Tsuneo Hasegawa is another legendary Japanese solo adventurer.

As an Asian climber, Tsuneo Hasegawa can be said to be quite successful in his ascent in the European Alps. He was the first person in the world to climb three of Europe’s deadliest cliffs in winter (the Great North Face of the Alps or North Face Trilogy).

1977 Hasegawa climbed the North Face of the Matterhorn solo in winter (second solo winter ascent). In 1978 he set a record by becoming the first person in the world to climb the Eiger North Face solo in winter (first solo winter ascent). In 1979 Hasegawa added to his prestigious collection by reaching the top of Grandes Jorasses solo in winter from the north side (solo winter ascent).

Then in 1980, Hasegawa again recorded his achievements with a solo winter ascent climb in Aconcagua via the normal route. And in 1981, Hasegawa accomplished perhaps his most spectacular feat, or in other words his greatest masterpiece by becoming the first person in the world to reach Aconcagua Peak in winter solo via the mountain’s famously most technical south side.

The route used by Tsuneo was first opened by a French team with a climb that took about one month.

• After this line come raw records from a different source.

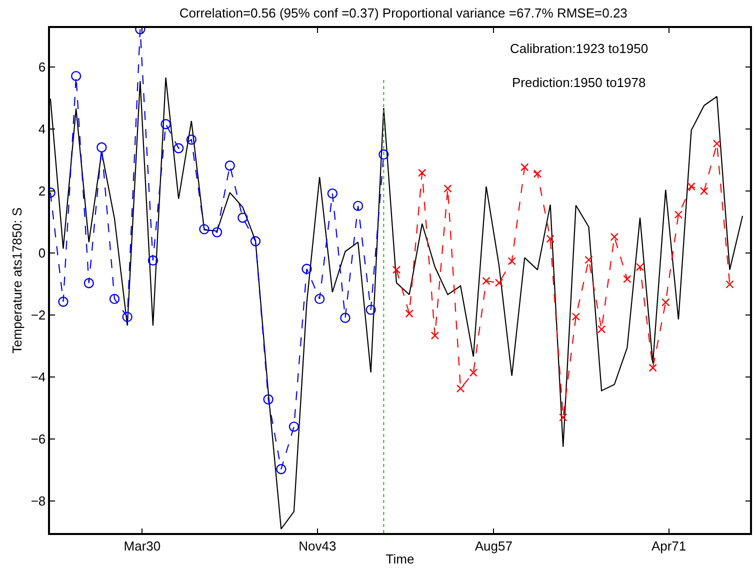  I want to click on y-tick-label: 0, so click(42, 254).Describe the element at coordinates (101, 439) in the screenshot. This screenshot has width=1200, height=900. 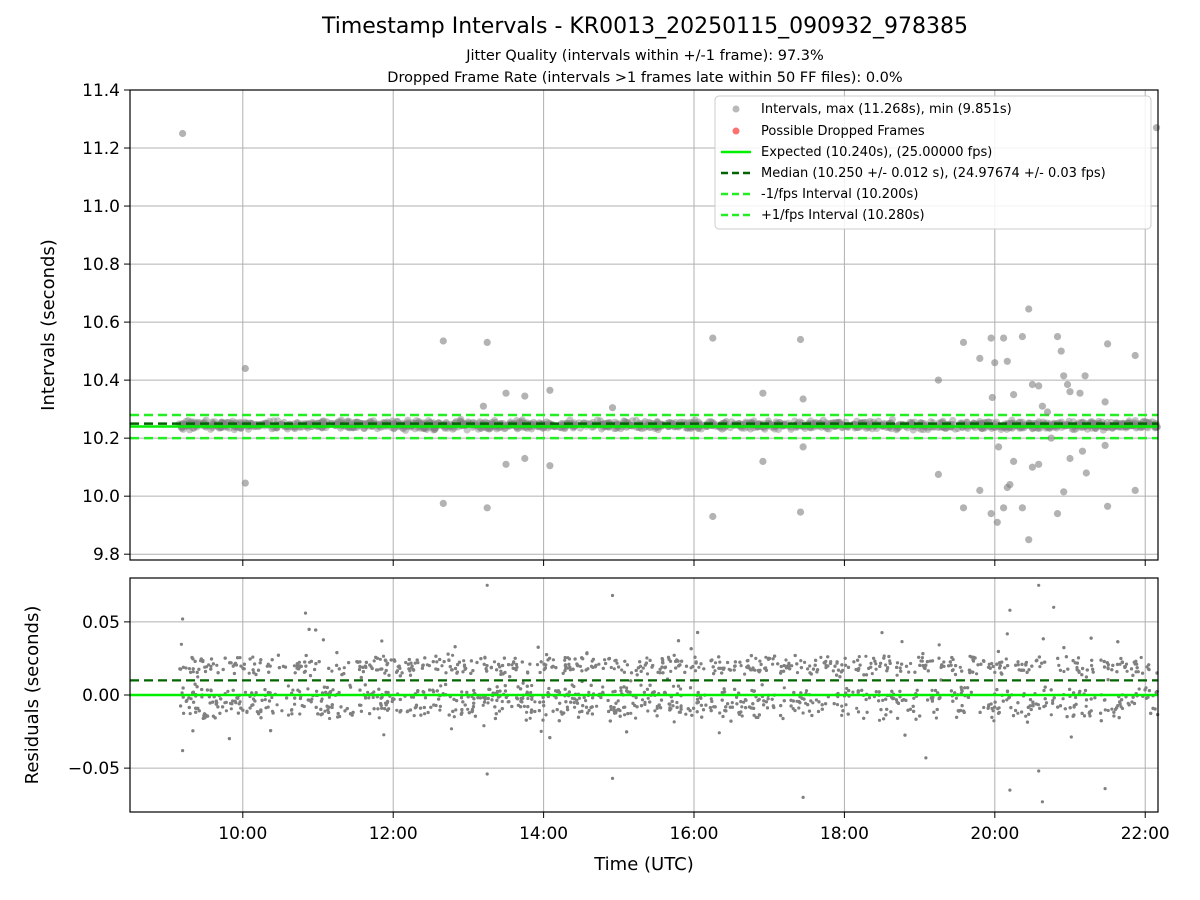
I see `top-y-tick-label: 10.2` at that location.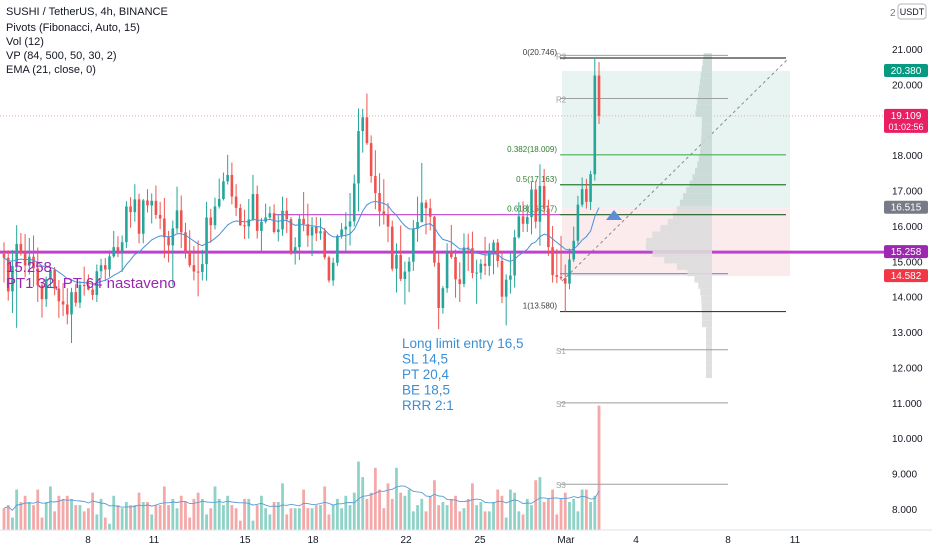  Describe the element at coordinates (29, 268) in the screenshot. I see `purple-note-line: 15.258` at that location.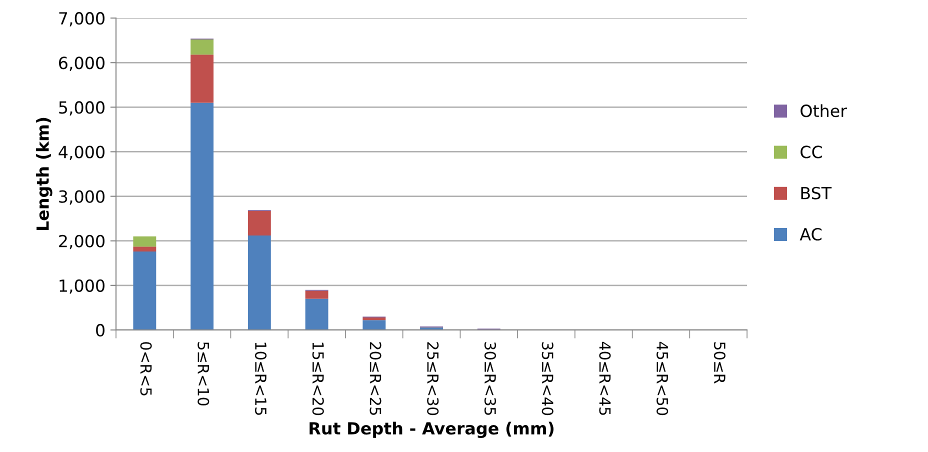  I want to click on x-tick-label: 50≤R, so click(720, 363).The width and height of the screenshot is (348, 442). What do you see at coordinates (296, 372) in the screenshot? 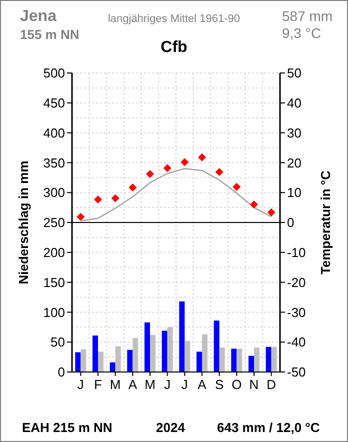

It was an amazing thing when Tsuneo Hasegawa managed to complete the France Route solo in the midst of the onslaught of winter in Aconcagua.

Picture Source: MTMNfilm

 In 1991, Hasegawa attempted a climb in the Karakoram Mountains targeting the 7,388-meter-high Ultar 2 Peak (or simply Ultar) which stands in the Gilgit-Baltistan region of Pakistan.

Unfortunately on this climb, Hasegawa was hit by an avalanche while trying to climb the challenging South Face.

Hasegawa died and his body disappeared in the abyss of Ultar 2.